Civil servants benefit from a competitive employment offer including access to one of the best pension schemes available and flexible working arrangements in managing work and family life.
In addition to this our ambition is for the civil service to be the most inclusive employer in the country, offering opportunities and a chance to progress in challenging roles delivering vital public services across the country.
Strategy for civil service modernisation
The covid-19 pandemic has posed a huge challenge to the civil service over the last year and to civil servants at all levels both through the work required in response, but also through the significant changes to working practices individuals have faced, as well as the impact on their personal lives. The significant task of tackling the pandemic, as well as EU exit transition, has placed an immediate pressure on resources. The civil service has been increasing its capacity and capability to meet this challenge, bringing on its own talent, investing in specialist skills and sourcing external support where necessary. Frequently this has meant the necessary redeployment of staff across and within Departments, as well as the creation of and recruitment to new posts within Departments at both junior and senior grades.
We intend to learn from the experience of both EU exit transition and the covid-19 pandemic, modernising government to respond to the big challenges facing the country and deliver our ambitious agenda. We will ensure that our people are closer to citizens and have the skills and experience to meet the needs of those we serve. We will put innovation at the core of how we work and seize the power of digital systems and data to improve our services. We will ensure the whole of government works together with a common purpose to deliver outcomes for citizens rigorously and efficiently, improving the delivery of our major projects.
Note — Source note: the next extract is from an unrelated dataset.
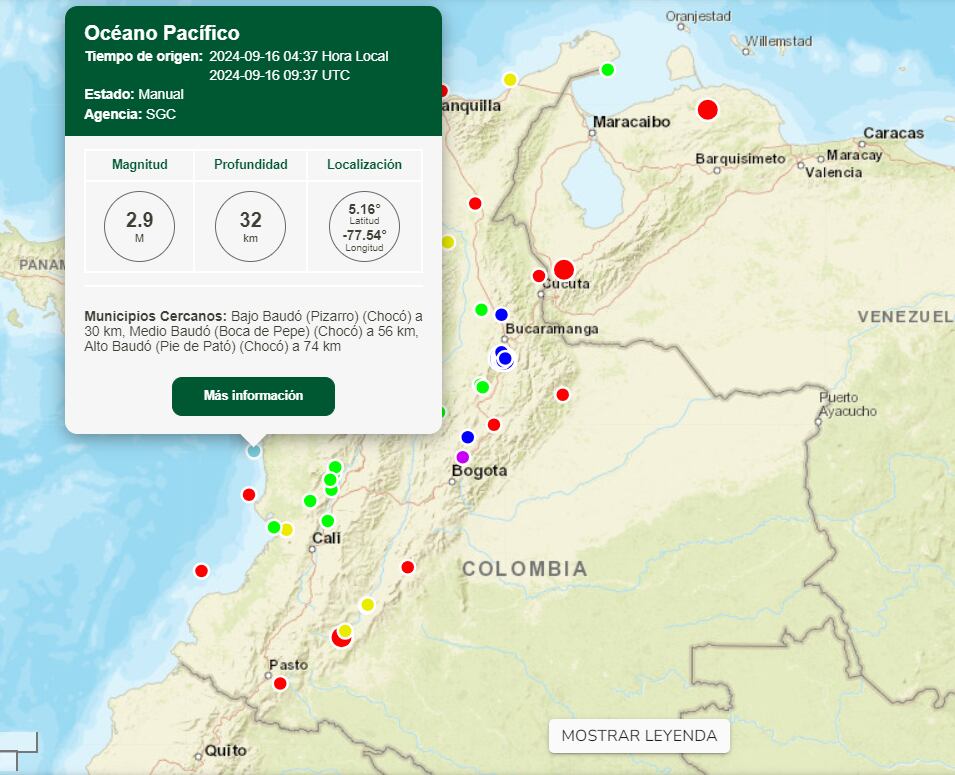Viewport: 955px width, 775px height.
Task: Select the highlighted blue epicenter marker near Bucaramanga
Action: [503, 357]
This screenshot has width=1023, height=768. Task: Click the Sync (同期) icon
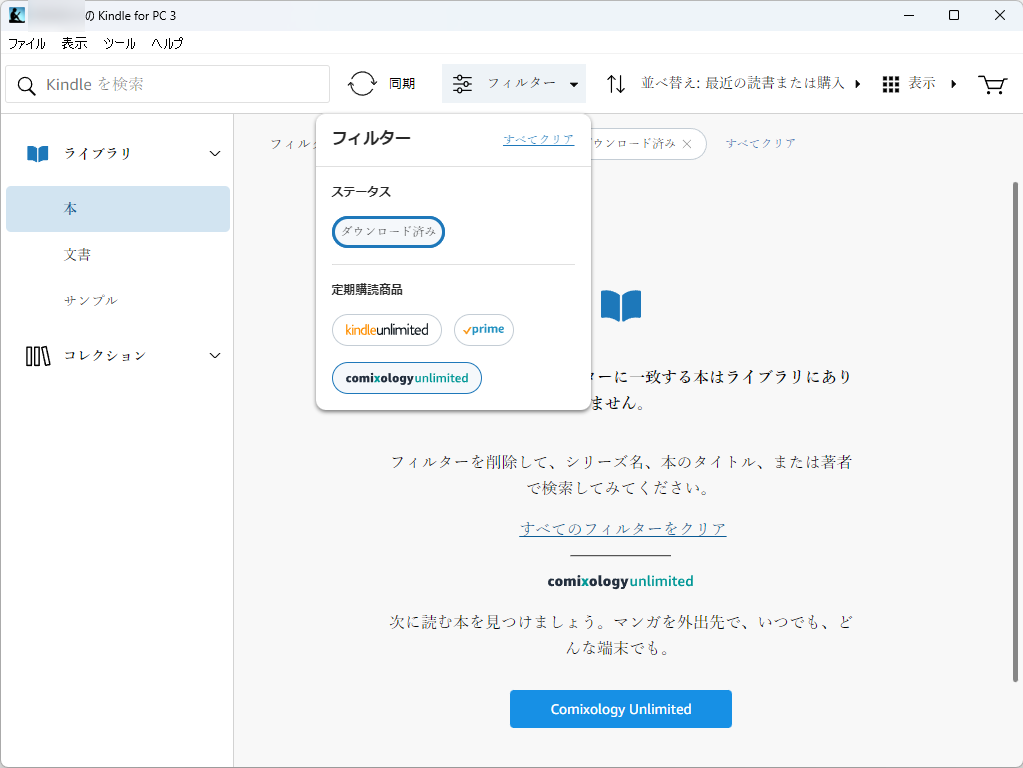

The Government have committed to level up across the UK, including relocating roles to the regions and nations of the UK. The places for growth programme within Cabinet Office is driving the necessary planning within Departments and public bodies, with a commitment to relocating a minimum of 22,000 civil service roles over the next decade, with the majority of these in the regions and nations of the UK.
By 2030, large numbers of civil service roles and public bodies will be moved out of London and south-east England, moving whole organisations, and business units and functions of larger bodies and Departments, with a view to reducing our central London footprint but also to:
Strengthen the Union;
Support levelling up of the regions and nations;
Ensure that the civil service and administration of government is better connected with communities across the UK;
Tackle the recruitment and retention challenges of a London-centric civil service;
Reduce costs overall, especially estate and people costs.
A more regionally dispersed workforce has significant benefits for the UK civil service. Places for growth is working closely with Departments on their plans to relocate a number of civil service roles to the regions and nations, providing opportunities for civil servants to progress and build sustainable career paths.